(Records contained in a dataset)
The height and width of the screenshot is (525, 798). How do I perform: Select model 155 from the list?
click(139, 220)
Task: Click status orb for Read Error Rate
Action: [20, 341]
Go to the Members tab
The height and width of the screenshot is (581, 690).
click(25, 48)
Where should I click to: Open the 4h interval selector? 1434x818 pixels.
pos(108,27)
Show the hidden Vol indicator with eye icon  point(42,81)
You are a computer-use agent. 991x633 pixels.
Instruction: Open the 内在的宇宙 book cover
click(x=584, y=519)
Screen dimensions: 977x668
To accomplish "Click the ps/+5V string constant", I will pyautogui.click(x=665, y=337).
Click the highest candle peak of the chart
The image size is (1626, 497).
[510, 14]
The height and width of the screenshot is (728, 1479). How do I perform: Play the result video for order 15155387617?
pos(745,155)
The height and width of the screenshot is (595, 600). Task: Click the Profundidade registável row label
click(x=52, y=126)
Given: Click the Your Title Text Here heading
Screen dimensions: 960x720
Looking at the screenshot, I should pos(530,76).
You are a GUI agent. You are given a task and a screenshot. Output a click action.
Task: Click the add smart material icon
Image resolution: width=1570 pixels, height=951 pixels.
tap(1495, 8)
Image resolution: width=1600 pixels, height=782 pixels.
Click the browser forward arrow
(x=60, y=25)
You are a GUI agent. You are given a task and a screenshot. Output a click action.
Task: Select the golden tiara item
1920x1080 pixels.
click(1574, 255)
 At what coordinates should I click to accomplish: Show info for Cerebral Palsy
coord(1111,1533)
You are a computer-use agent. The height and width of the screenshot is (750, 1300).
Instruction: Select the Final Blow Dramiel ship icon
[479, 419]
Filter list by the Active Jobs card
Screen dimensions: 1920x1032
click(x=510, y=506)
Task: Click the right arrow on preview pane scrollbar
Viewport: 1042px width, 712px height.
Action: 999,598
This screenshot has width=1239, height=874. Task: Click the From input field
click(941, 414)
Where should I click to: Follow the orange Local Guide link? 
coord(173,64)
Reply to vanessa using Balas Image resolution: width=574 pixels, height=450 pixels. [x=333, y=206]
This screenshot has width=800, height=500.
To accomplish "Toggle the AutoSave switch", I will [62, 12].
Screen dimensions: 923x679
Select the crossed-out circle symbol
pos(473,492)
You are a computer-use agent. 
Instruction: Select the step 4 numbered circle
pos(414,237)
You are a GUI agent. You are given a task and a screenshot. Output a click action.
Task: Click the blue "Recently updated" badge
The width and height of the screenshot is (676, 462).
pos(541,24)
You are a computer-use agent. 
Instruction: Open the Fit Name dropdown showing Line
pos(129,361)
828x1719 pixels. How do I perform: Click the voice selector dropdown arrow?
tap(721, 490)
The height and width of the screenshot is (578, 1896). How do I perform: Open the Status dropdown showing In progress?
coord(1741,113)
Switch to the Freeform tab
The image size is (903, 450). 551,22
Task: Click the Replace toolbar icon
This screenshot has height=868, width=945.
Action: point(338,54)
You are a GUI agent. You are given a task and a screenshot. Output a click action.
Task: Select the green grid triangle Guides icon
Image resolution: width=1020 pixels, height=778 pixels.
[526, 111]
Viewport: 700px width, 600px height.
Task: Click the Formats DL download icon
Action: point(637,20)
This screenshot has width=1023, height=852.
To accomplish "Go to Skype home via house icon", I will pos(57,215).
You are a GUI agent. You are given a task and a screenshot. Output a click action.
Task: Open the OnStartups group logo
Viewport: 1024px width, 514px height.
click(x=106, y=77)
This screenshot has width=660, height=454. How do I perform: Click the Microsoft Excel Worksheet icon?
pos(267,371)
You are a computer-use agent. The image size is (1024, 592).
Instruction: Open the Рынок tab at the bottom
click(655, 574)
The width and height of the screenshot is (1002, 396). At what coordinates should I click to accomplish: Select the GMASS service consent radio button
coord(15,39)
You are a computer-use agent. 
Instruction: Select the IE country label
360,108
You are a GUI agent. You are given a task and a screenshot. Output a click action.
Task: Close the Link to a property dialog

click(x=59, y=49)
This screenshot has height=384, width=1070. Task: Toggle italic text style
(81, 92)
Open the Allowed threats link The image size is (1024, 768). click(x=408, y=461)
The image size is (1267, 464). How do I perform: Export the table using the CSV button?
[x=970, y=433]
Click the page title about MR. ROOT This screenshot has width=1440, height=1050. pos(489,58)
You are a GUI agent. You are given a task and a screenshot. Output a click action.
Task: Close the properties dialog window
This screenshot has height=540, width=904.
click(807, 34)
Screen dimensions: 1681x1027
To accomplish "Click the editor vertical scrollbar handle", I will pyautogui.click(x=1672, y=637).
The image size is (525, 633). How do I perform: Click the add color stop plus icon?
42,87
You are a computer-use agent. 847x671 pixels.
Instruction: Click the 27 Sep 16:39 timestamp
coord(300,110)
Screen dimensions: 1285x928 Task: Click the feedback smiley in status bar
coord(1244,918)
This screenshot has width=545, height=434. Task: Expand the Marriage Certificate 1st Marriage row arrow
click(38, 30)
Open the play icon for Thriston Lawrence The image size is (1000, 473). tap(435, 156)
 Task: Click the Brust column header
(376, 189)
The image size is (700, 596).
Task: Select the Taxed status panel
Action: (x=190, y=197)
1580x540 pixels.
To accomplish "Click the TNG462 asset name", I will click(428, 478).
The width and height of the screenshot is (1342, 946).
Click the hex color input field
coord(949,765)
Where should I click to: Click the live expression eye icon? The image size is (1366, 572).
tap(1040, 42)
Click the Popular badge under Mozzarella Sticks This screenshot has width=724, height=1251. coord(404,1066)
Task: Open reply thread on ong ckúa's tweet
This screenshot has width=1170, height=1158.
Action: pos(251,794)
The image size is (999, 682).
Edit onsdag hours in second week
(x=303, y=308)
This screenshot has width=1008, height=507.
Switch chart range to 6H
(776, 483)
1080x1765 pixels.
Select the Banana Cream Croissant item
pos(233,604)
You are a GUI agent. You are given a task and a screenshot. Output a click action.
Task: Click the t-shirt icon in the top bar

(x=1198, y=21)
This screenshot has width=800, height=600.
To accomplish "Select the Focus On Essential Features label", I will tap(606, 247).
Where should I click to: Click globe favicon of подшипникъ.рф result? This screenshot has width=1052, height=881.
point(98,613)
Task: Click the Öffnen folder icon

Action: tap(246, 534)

#### [Work instructions]
Write out the entries above once more, without altering anything.

#### [Answer to the exercise]
The height and width of the screenshot is (525, 798). How do I perform: Select model 155 from the list?
click(139, 220)
Task: Click status orb for Read Error Rate
Action: [20, 341]
Go to the Members tab
The height and width of the screenshot is (581, 690).
click(25, 48)
Where should I click to: Open the 4h interval selector? 1434x818 pixels.
pos(108,27)
Show the hidden Vol indicator with eye icon  point(42,81)
You are a computer-use agent. 991x633 pixels.
Instruction: Open the 内在的宇宙 book cover
click(x=584, y=519)
Screen dimensions: 977x668
To accomplish "Click the ps/+5V string constant", I will pyautogui.click(x=665, y=337).
Click the highest candle peak of the chart
The image size is (1626, 497).
[510, 14]
The height and width of the screenshot is (728, 1479). How do I perform: Play the result video for order 15155387617?
pos(745,155)
The height and width of the screenshot is (595, 600). Task: Click the Profundidade registável row label
click(x=52, y=126)
Given: Click the Your Title Text Here heading
Screen dimensions: 960x720
Looking at the screenshot, I should pos(530,76).
You are a GUI agent. You are given a task and a screenshot. Output a click action.
Task: Click the add smart material icon
Image resolution: width=1570 pixels, height=951 pixels.
tap(1495, 8)
Image resolution: width=1600 pixels, height=782 pixels.
Click the browser forward arrow
(x=60, y=25)
You are a GUI agent. You are given a task and a screenshot. Output a click action.
Task: Select the golden tiara item
1920x1080 pixels.
click(1574, 255)
 At what coordinates should I click to accomplish: Show info for Cerebral Palsy
coord(1111,1533)
You are a computer-use agent. The height and width of the screenshot is (750, 1300).
Instruction: Select the Final Blow Dramiel ship icon
[479, 419]
Filter list by the Active Jobs card
Screen dimensions: 1920x1032
click(x=510, y=506)
Task: Click the right arrow on preview pane scrollbar
Viewport: 1042px width, 712px height.
Action: 999,598
This screenshot has width=1239, height=874. Task: Click the From input field
click(941, 414)
Where should I click to: Follow the orange Local Guide link? 
coord(173,64)
Reply to vanessa using Balas Image resolution: width=574 pixels, height=450 pixels. [x=333, y=206]
This screenshot has width=800, height=500.
To accomplish "Toggle the AutoSave switch", I will [62, 12].
Screen dimensions: 923x679
Select the crossed-out circle symbol
pos(473,492)
You are a computer-use agent. 
Instruction: Select the step 4 numbered circle
pos(414,237)
You are a GUI agent. You are given a task and a screenshot. Output a click action.
Task: Click the blue "Recently updated" badge
The width and height of the screenshot is (676, 462).
pos(541,24)
You are a computer-use agent. 
Instruction: Open the Fit Name dropdown showing Line
pos(129,361)
828x1719 pixels. How do I perform: Click the voice selector dropdown arrow?
tap(721, 490)
The height and width of the screenshot is (578, 1896). How do I perform: Open the Status dropdown showing In progress?
coord(1741,113)
Switch to the Freeform tab
The image size is (903, 450). 551,22
Task: Click the Replace toolbar icon
This screenshot has height=868, width=945.
Action: point(338,54)
You are a GUI agent. You are given a task and a screenshot. Output a click action.
Task: Select the green grid triangle Guides icon
Image resolution: width=1020 pixels, height=778 pixels.
[526, 111]
Viewport: 700px width, 600px height.
Task: Click the Formats DL download icon
Action: point(637,20)
This screenshot has width=1023, height=852.
To accomplish "Go to Skype home via house icon", I will pos(57,215).
You are a GUI agent. You are given a task and a screenshot. Output a click action.
Task: Open the OnStartups group logo
Viewport: 1024px width, 514px height.
click(x=106, y=77)
This screenshot has width=660, height=454. How do I perform: Click the Microsoft Excel Worksheet icon?
pos(267,371)
You are a computer-use agent. The image size is (1024, 592).
Instruction: Open the Рынок tab at the bottom
click(655, 574)
The width and height of the screenshot is (1002, 396). At what coordinates should I click to accomplish: Select the GMASS service consent radio button
coord(15,39)
You are a computer-use agent. 
Instruction: Select the IE country label
360,108
You are a GUI agent. You are given a task and a screenshot. Output a click action.
Task: Close the Link to a property dialog

click(x=59, y=49)
This screenshot has height=384, width=1070. Task: Toggle italic text style
(81, 92)
Open the Allowed threats link The image size is (1024, 768). click(x=408, y=461)
The image size is (1267, 464). How do I perform: Export the table using the CSV button?
[x=970, y=433]
Click the page title about MR. ROOT This screenshot has width=1440, height=1050. pos(489,58)
You are a GUI agent. You are given a task and a screenshot. Output a click action.
Task: Close the properties dialog window
This screenshot has height=540, width=904.
click(807, 34)
Screen dimensions: 1681x1027
To accomplish "Click the editor vertical scrollbar handle", I will pyautogui.click(x=1672, y=637).
The image size is (525, 633). How do I perform: Click the add color stop plus icon?
42,87
You are a computer-use agent. 847x671 pixels.
Instruction: Click the 27 Sep 16:39 timestamp
coord(300,110)
Screen dimensions: 1285x928 Task: Click the feedback smiley in status bar
coord(1244,918)
This screenshot has width=545, height=434. Task: Expand the Marriage Certificate 1st Marriage row arrow
click(38, 30)
Open the play icon for Thriston Lawrence The image size is (1000, 473). tap(435, 156)
 Task: Click the Brust column header
(376, 189)
The image size is (700, 596).
Task: Select the Taxed status panel
Action: (x=190, y=197)
1580x540 pixels.
To accomplish "Click the TNG462 asset name", I will click(428, 478).
The width and height of the screenshot is (1342, 946).
Click the hex color input field
coord(949,765)
Where should I click to: Click the live expression eye icon? The image size is (1366, 572).
tap(1040, 42)
Click the Popular badge under Mozzarella Sticks This screenshot has width=724, height=1251. coord(404,1066)
Task: Open reply thread on ong ckúa's tweet
This screenshot has width=1170, height=1158.
Action: pos(251,794)
The image size is (999, 682).
Edit onsdag hours in second week
(x=303, y=308)
This screenshot has width=1008, height=507.
Switch chart range to 6H
(776, 483)
1080x1765 pixels.
Select the Banana Cream Croissant item
pos(233,604)
You are a GUI agent. You are given a task and a screenshot. Output a click action.
Task: Click the t-shirt icon in the top bar

(x=1198, y=21)
This screenshot has width=800, height=600.
To accomplish "Select the Focus On Essential Features label", I will tap(606, 247).
Where should I click to: Click globe favicon of подшипникъ.рф result? This screenshot has width=1052, height=881.
point(98,613)
Task: Click the Öffnen folder icon

Action: tap(246, 534)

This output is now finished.